_INSTRUCTIONS FOR THE TASK_
The task calls for the line containing "Select Madiun Jaya name in 08:26 row" and all later lines, through the end of the entries below, to be set down exactly and without pictures.

_RAW DATA_
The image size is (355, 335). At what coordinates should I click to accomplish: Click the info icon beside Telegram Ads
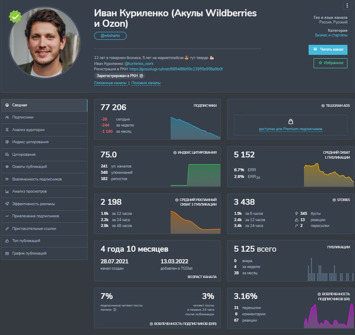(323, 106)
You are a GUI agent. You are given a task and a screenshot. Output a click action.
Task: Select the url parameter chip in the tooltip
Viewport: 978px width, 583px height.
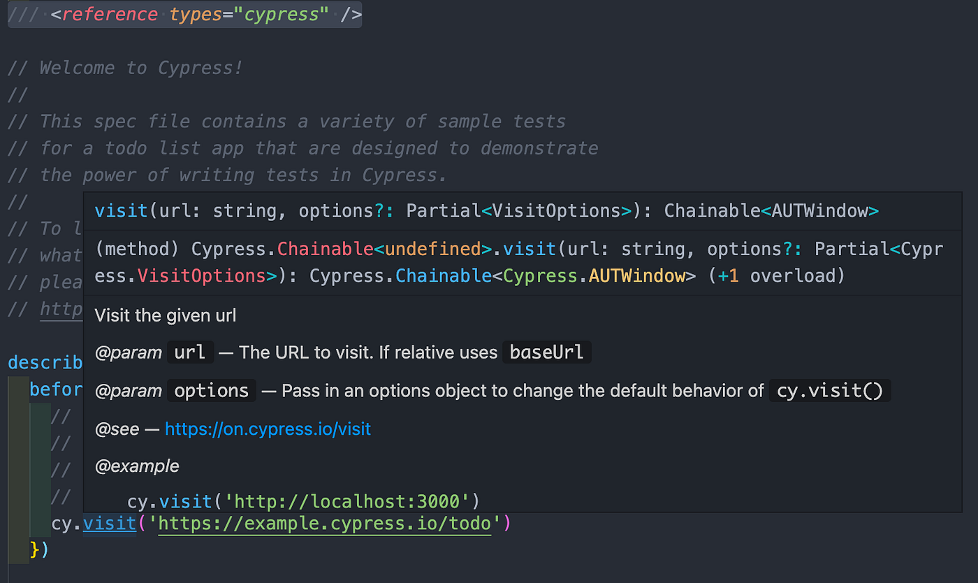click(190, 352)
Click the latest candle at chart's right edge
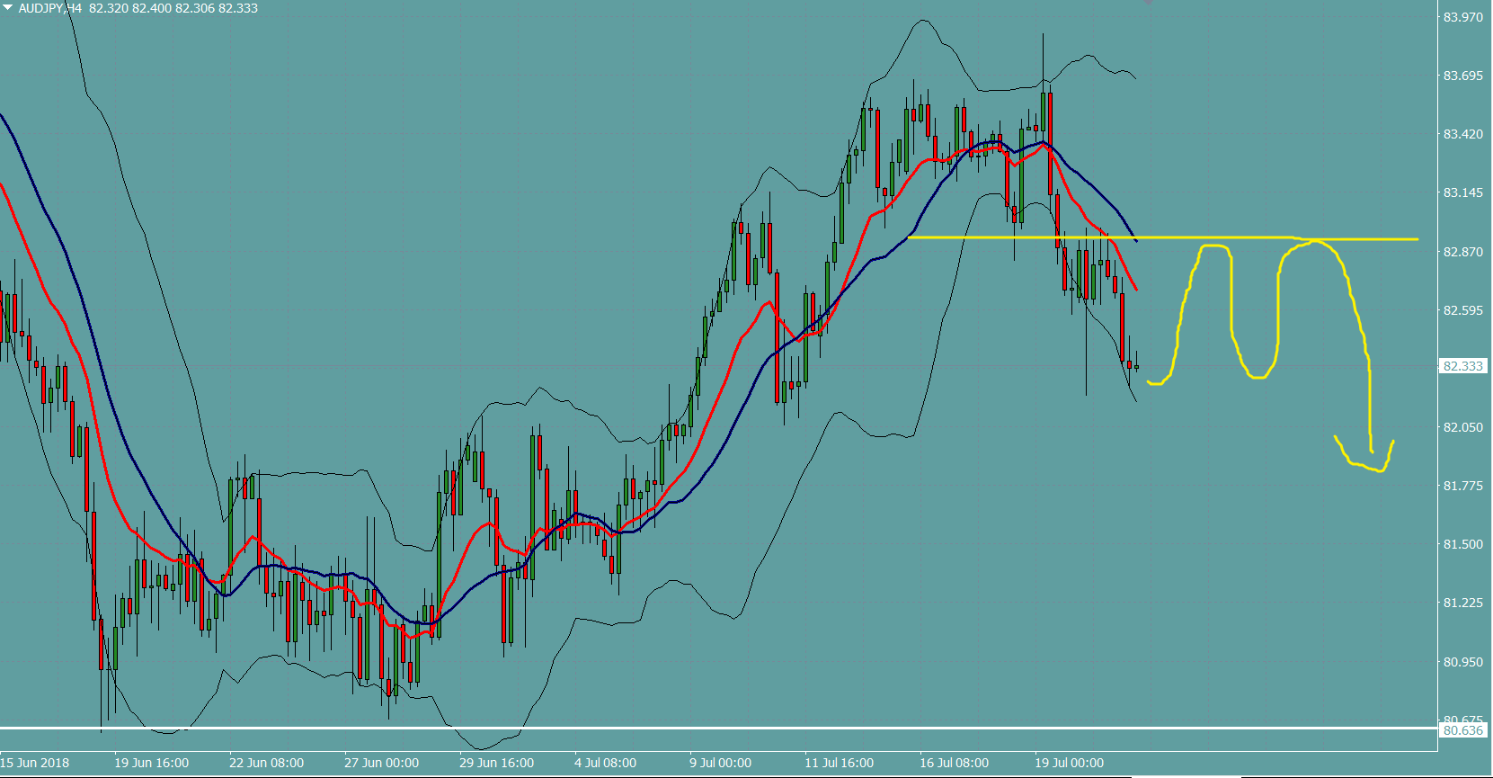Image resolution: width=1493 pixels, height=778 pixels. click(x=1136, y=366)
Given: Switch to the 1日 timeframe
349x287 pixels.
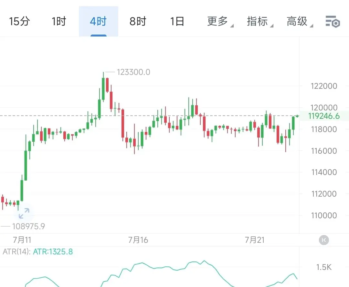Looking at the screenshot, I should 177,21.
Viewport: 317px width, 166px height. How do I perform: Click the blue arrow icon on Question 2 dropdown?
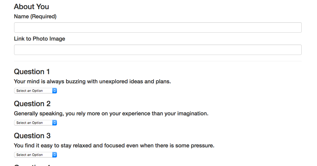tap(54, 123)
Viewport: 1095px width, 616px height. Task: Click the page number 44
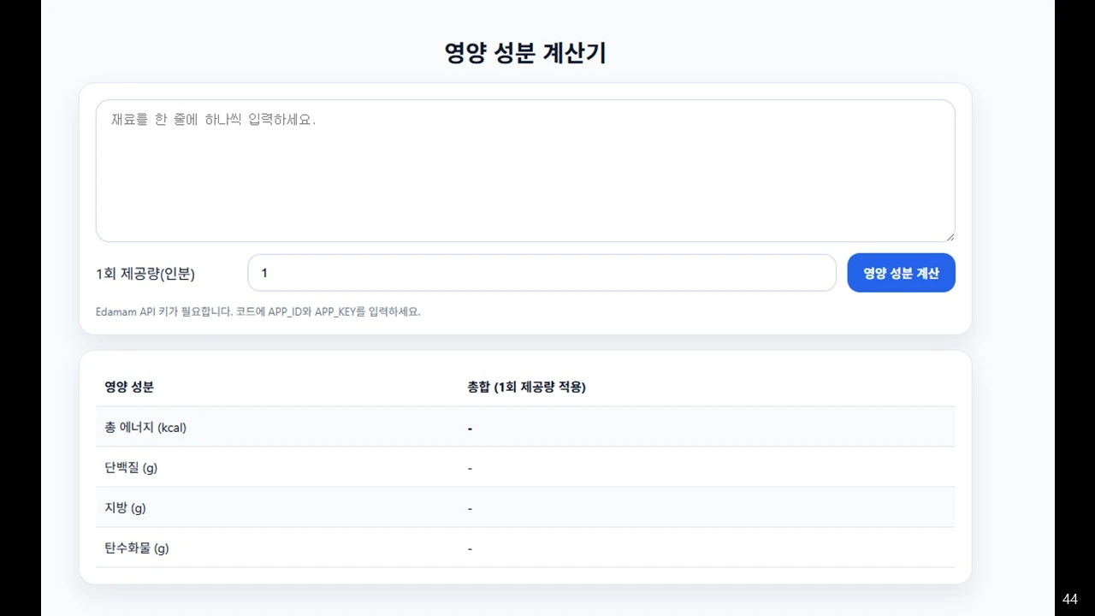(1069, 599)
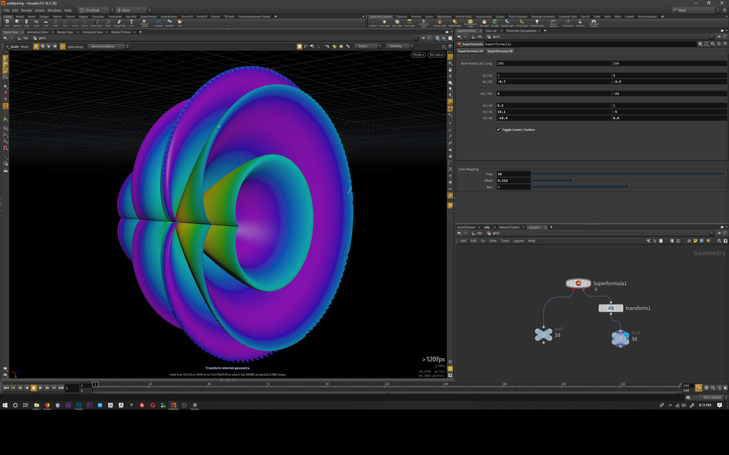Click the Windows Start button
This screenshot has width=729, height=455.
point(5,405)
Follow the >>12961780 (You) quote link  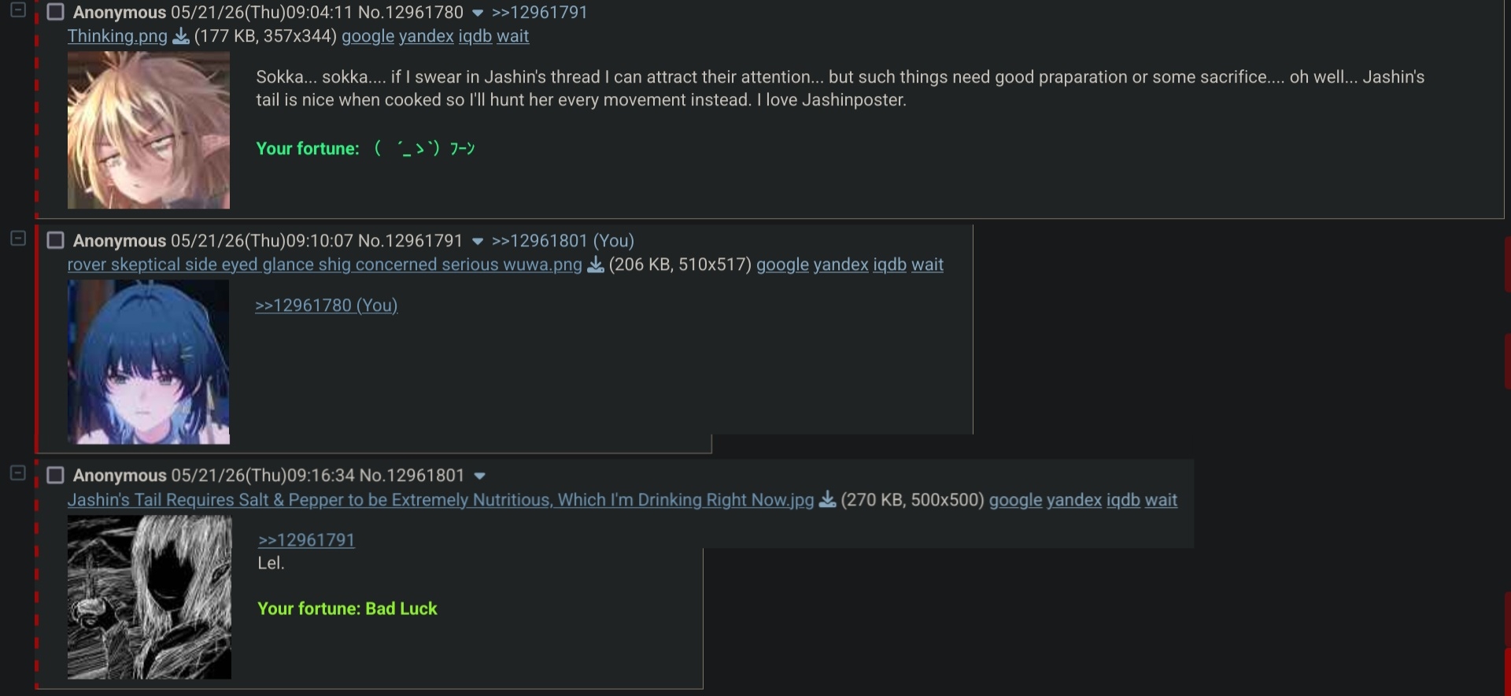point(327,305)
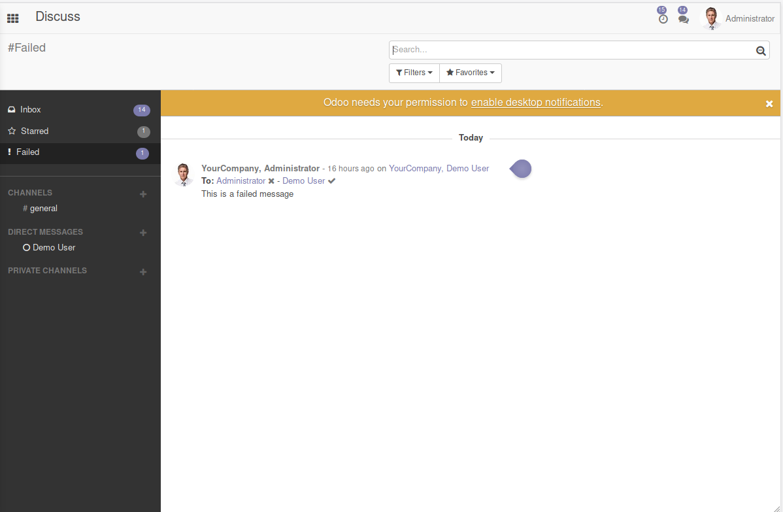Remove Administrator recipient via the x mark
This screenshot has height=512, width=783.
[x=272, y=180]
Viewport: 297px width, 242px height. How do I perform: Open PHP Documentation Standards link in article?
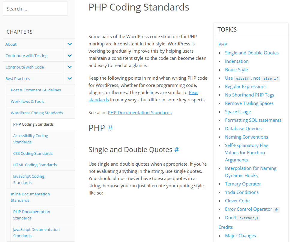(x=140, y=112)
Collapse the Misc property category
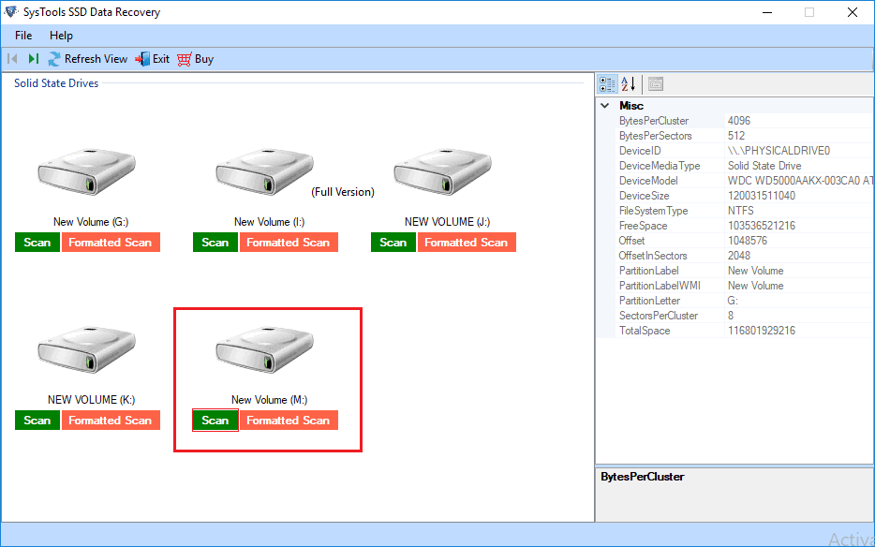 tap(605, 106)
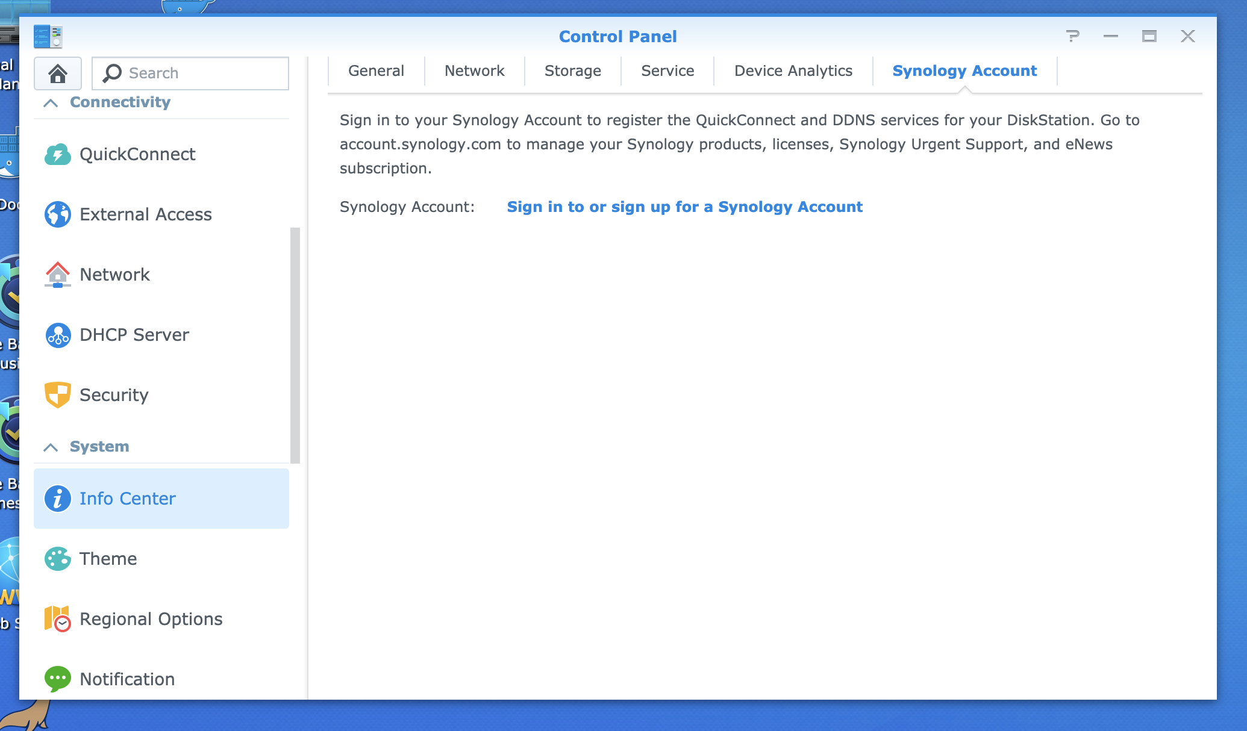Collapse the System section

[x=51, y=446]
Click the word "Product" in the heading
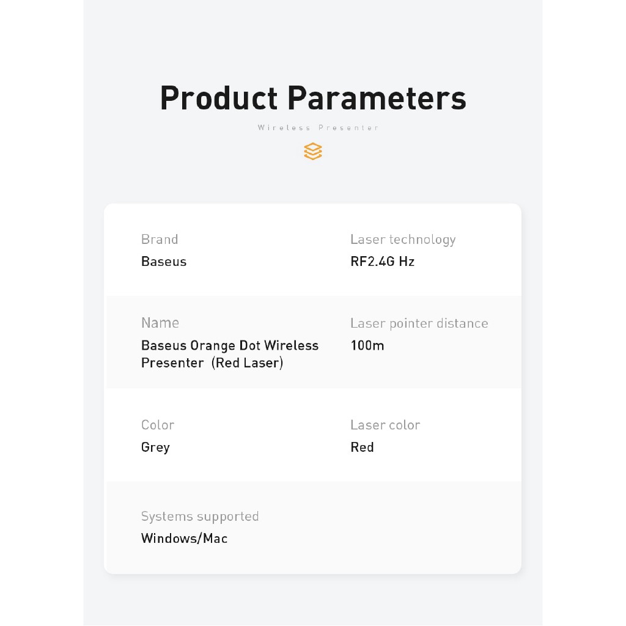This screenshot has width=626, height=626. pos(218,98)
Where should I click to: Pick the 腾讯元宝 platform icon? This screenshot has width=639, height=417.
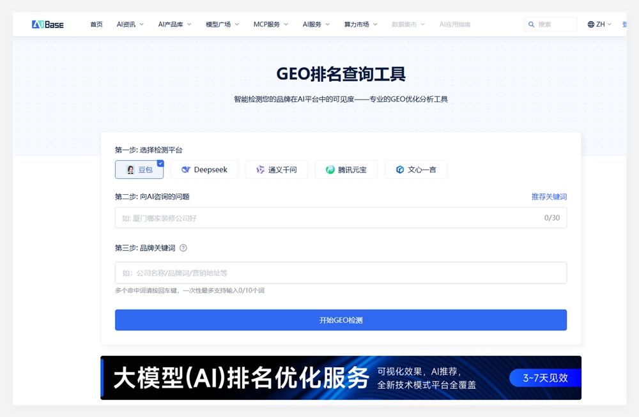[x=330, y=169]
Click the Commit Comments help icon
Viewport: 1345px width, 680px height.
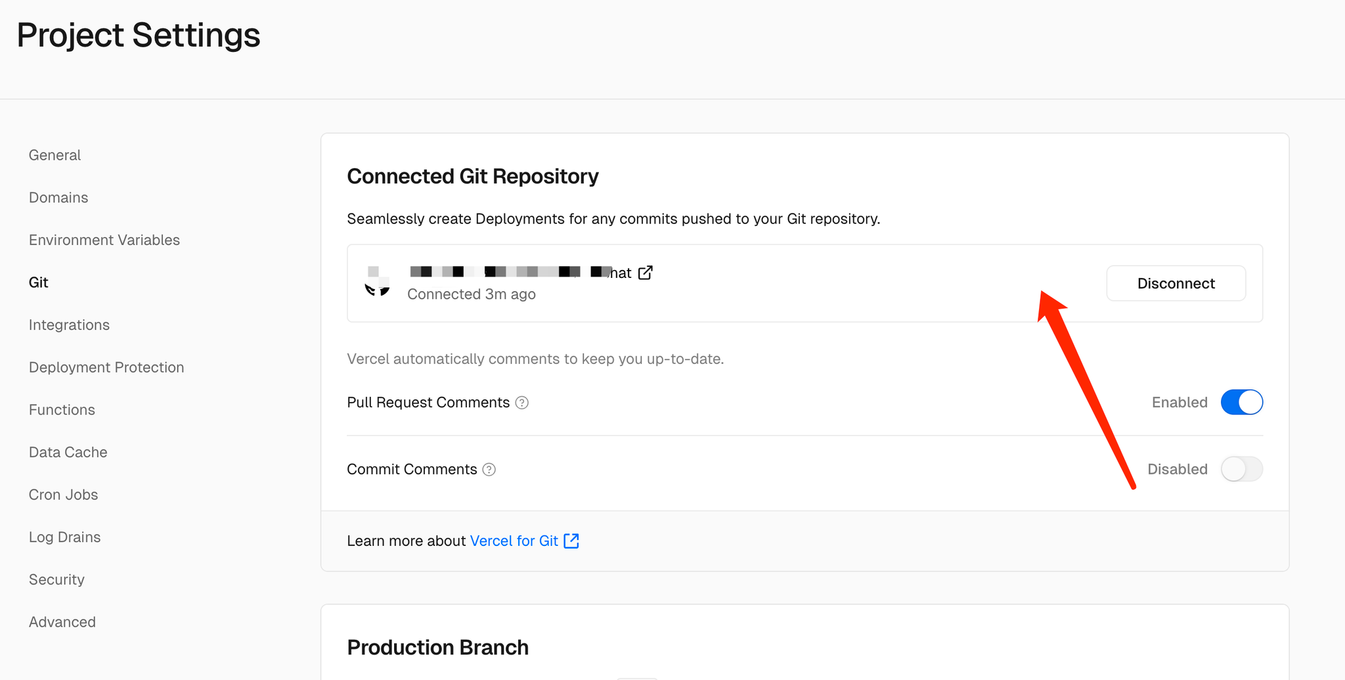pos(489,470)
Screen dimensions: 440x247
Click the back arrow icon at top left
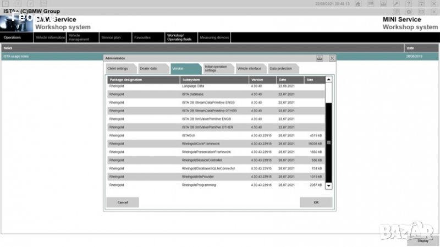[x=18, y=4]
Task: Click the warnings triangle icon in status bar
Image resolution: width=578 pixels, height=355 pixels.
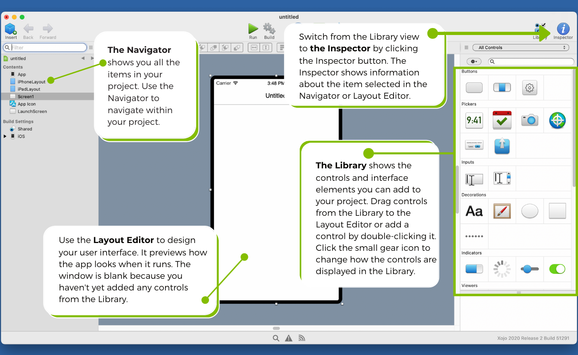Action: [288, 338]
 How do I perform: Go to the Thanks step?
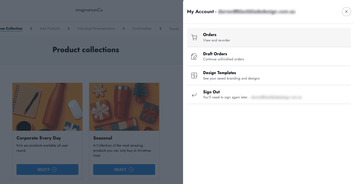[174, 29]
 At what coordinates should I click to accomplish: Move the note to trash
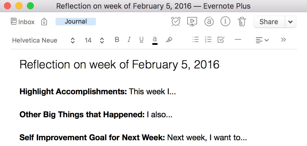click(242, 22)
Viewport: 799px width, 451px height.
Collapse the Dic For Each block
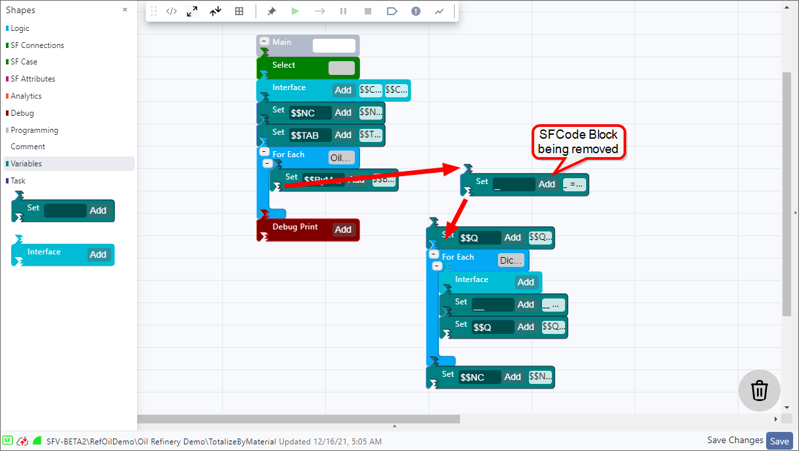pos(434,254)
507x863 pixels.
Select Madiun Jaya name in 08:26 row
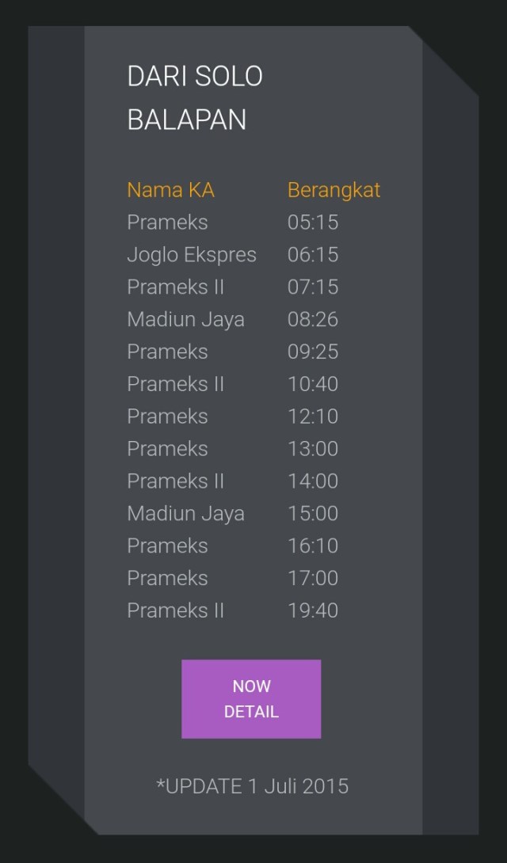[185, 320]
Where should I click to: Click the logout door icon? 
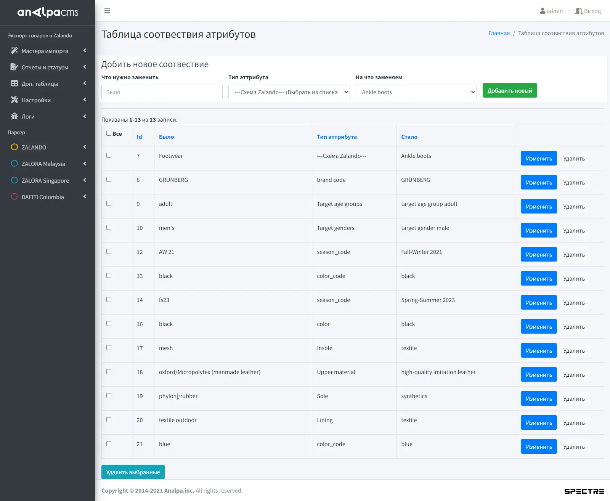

_ANSWER FOR THIS EXERCISE_
Select Madiun Jaya name in 08:26 row
[185, 320]
Where should I click to: Click the logout door icon? 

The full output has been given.